Defining strategies to improve Hawaiʻi Island’s food security.

Hawai’i Island Agriculture & Food System Study

Food Resiliency and Sustainability Sub-Team Meeting 

February 4th, 2021 - Discussion Summary


The purpose of this meeting was to better understand Hawai’i Island’s food system by:

  1. Examining the island’s ability to supply its own food;

  2. Determining the problems in the food system to address; and

  3. Identifying the underlying causes of those problems.


1) Self-Sufficiency: What does the data tell us about the island’s capacity to meet local food demand with local food production?
Findings:
  • ****Data showing that while we can produce, processing continues to be the challenge

  • **Need for aggregation of the small farms outputs - so many under 1k and under 3 acres.

  • **Production is happening but not always clear where it is getting directed (i.e. tourist and export markets vs local markets for local consumption) and at what kinds of price points

  • *Lack of local slaughter capacity

  • *Larger operations outperform smaller operations.

  • *Not enough marketing channels for farmers to sell their products. Need to offer easier and simpler ways for farmers to sell to consumers without too many middlemen.

  • *Aggregation of small farm outputs, and being clear about the story of what’s being exported vs eaten.

  • *Capacity there but processing, aggregation, and distribution need support, and, devil is in the details. What the data gives us about the details will be an important driver moving forward.  

  • Lack of adequate cold storage 

  • Need for increased aggregation and distribution networks

  • Need for more certified kitchens, value-added infrastructure

  • Few small farms are generating most of the revenue, but not most of the food consumed here.

  • We produce a lot more nut and specialty crops vs. vegetables & melons (10% of farms)

  • Data is validating opinions and concerns that people have about the food system. One thing to bring up also is an environment and system that existed pre-COVID, and this makes historical numerical data a little less useful in the sense that we don’t know if and how we will go back to these systems moving forward. 

  • Capacity is there to produce a lot of food but it’s more about processing, aggregation, distribution pieces need support. Also informal food sharing networks are not represented in the data and that is an important piece in the food system and should be fostered as well.

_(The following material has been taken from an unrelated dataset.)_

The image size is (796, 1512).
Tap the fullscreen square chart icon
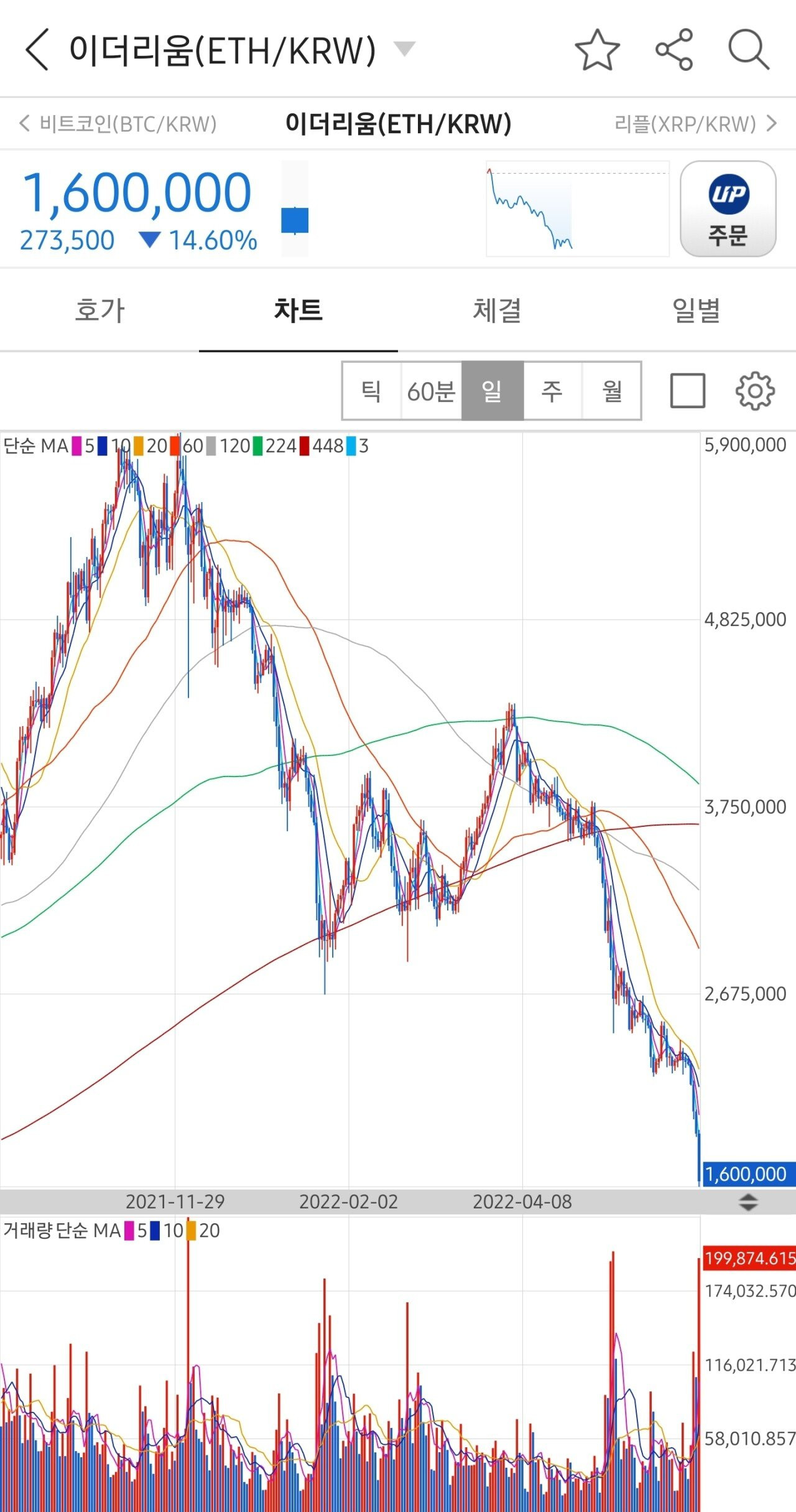click(687, 391)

  • In self-reported data, it sets limits on who participates because of trust about how data is going to be used. If we want adequate data we really need to communicate to the farming community why this data and process is important. Good to keep in mind who is represented in this data. Also ‘ulu production, want to know where trees are planted - going to have a huge impact moving forward, which will have food security impact. 

  • Inputs with respect to increasing scope of Korean Natural Farming; aggregating food producers through hubs and being able to disaggregate data to be able to highlight food that is produced locally for local consumption. Also being able to highlight how federal programs are being used and how efficacious they are in COVID-19 era. 

  • What jumped out most is what is missing. Like data on informal food sharing. Also there weren’t many kitchens listed in the data, but the actual number of certified kitchens on the island is something like 1,500. So who is willing to be open to renting to the public and willing to be listed isn’t necessarily representative of what’s “out there.”

  • We need to recognize the liability insurance necessary to start a new farm. To lease land you need to carry insurance limits of about a million dollars in order to use that land. For farmers, this is an added expense not covered by DLNR (or the landlord) and is an added weight on producers. 

  • There’s a lack of market signals - producers don’t have information about demand, supply, and price. With those types of signals more producers might be able to plan businesses with confidence and address asymmetries. Large producers have a sense of need, of their own market. This is not necessarily data that is available to smaller producers, and therefore can be useful for producers at the small scale (i.e. less than $1000). 

  • Studying the data leads to more questions. In the breakdown of crop data, only 10% are doing veg and melon crops. There seems to be a gap (in production) in the vegetable area and that could have big impact on our import replacement. 

  • We need to look more closely at the staple food crops and understand what actually feeds people here. There is a need to shift from rice to other starches. Sweet potatoes, ‘ulu information is important. 

  • Likely that whatever we return to isn’t going to look exactly like where we came from. Question: Even though we don’t have the most recent data, where is there space to refine the market in Hawai’i given that new systems might help to exploit the comparative advantages that Hawai’i has. 


Further Queries:
  • **What is exported and what is actually eaten here?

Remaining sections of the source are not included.